Brands based in APAC were reinvesting a higher percentage than other regions (an average 4.6%), but despite a lower reinvestment (4.1%), brands in North America saw a much stronger payback than the rest of the world.

Underspending more problematic than overspending

But according to the findings – spanning nearly 150,000 observations of marketing ROI and NIelsen’s database of client-supplied media plans – around half of marketers are not spending enough in a channel to get maximum ROI. 

While minimal returns can incite spending cuts, underspending can be more problematic than overspending, Nielsen said.

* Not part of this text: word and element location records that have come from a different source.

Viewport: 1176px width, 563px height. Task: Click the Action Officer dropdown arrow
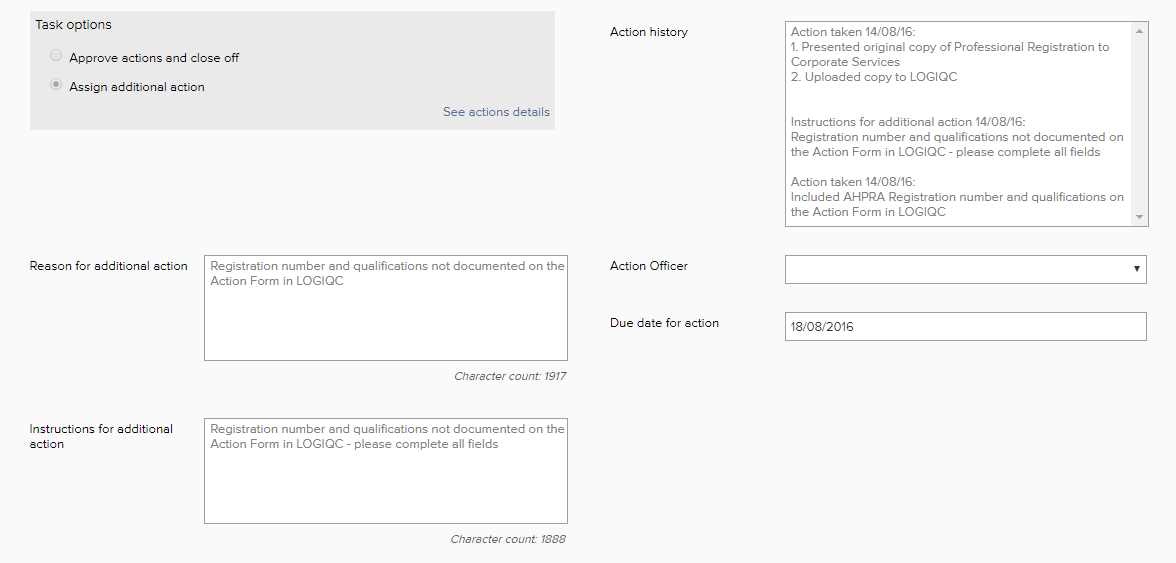pos(1137,269)
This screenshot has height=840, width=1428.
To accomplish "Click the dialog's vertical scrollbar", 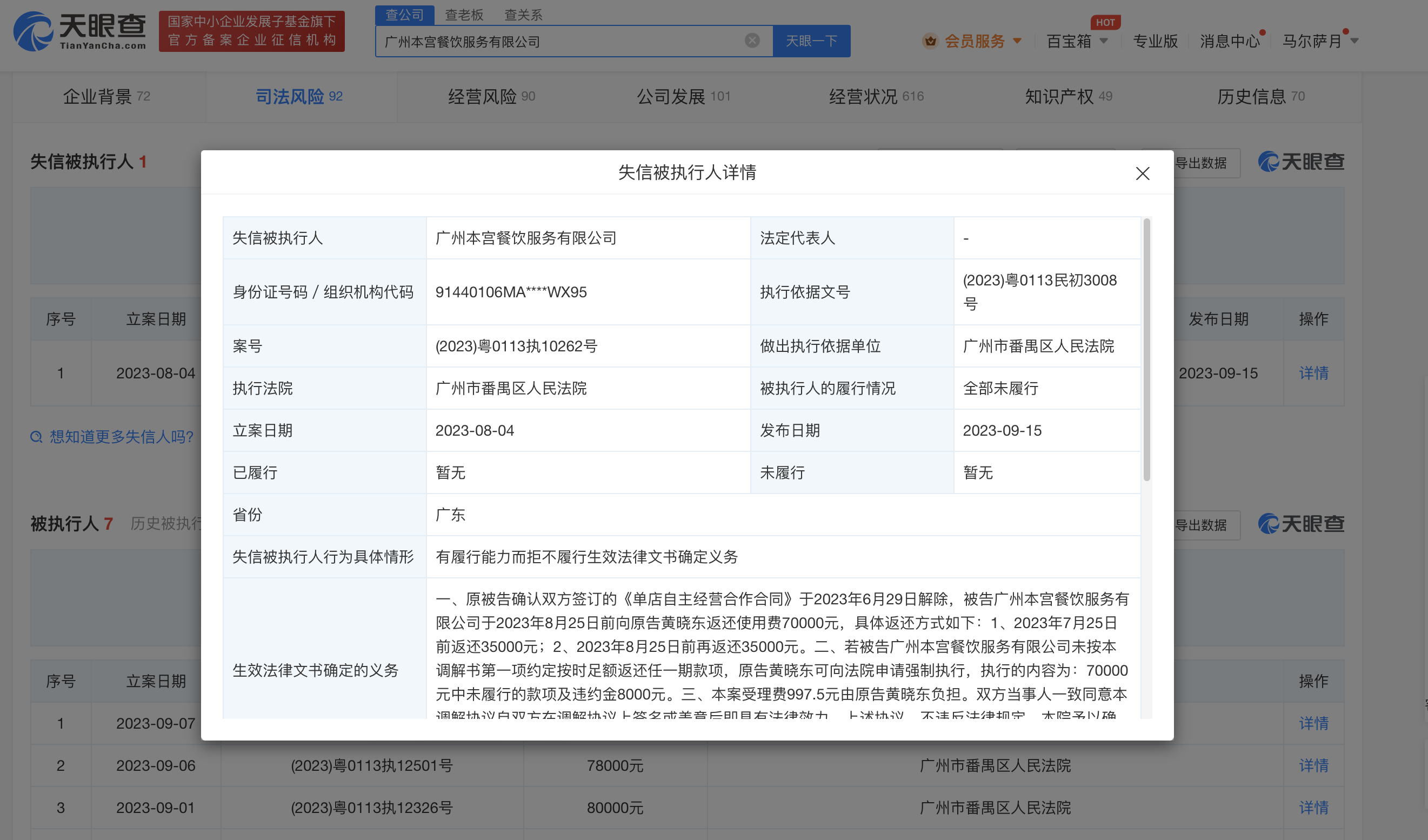I will coord(1146,351).
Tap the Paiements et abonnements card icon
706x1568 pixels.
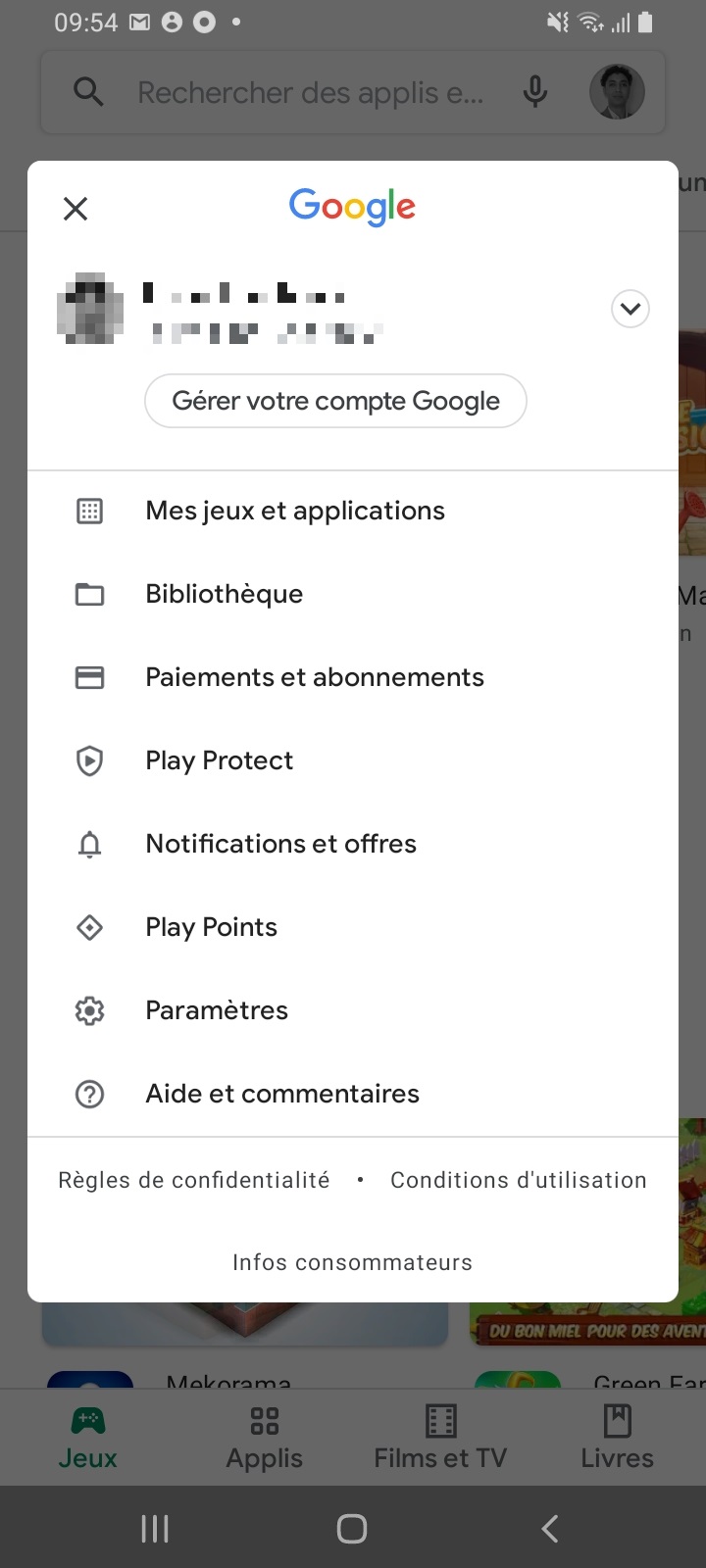90,677
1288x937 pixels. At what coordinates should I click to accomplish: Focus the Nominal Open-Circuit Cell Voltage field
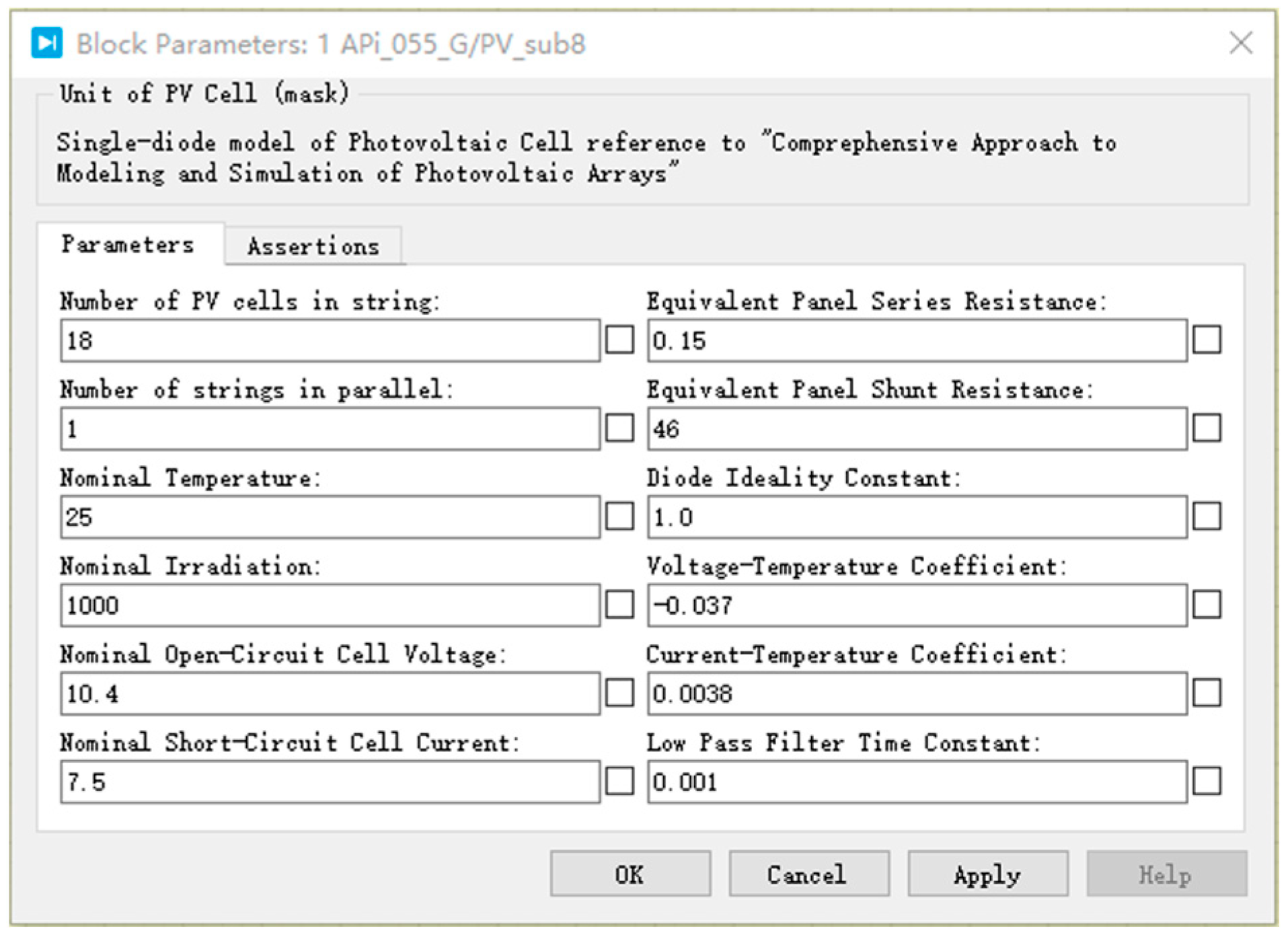pyautogui.click(x=330, y=694)
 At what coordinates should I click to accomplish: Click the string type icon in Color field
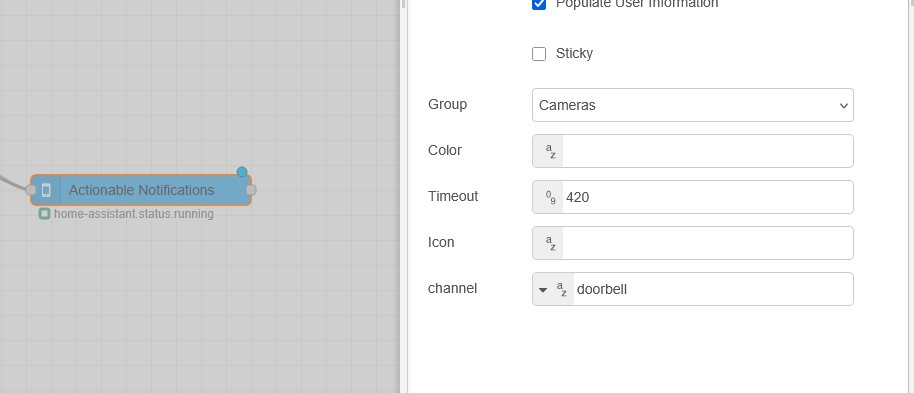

The report pinpointed media spend as needing to be between 1% and 9% of revenue to stay competitive, and highlighted the “50-50-50” gap. 

Nielsen concluded that 50% of planned media spend by a median 50%, and if the ideal amount of resource was applied then ROI could jump 50%.

Digital video and display the most underinvested 

The most underinvested campaigns were digital video and display, the data found. Six in 10 display campaigns received underinvestment and two-thirds of digital video campaigns were underspent on.

While almost a third (31%) of TV campaigns were underinvested, it was the channel least likely to see an underspend.

Nielsen said: “Ultimately, ROI will inform publisher pricing power. Publishers are not just competing against others in their channel, but also against other channels, so comparing channel ROIs can help set pricing strategy. The ROI Report uncovered that social media delivers 1.7x the ROI of TV, yet social media gets less than one-third of TV ad budgets.”

A separate analysis of more than 1,000 ‘new media’ campaigns including podcasts, influencer marketing and branded content showed that using these channels delivers on aided brand recall by at least 70%, with influencer marketing registering 80% and podcast 71%.

NIelsen’s report is available for three audiences: marketers, agencies and media sellers.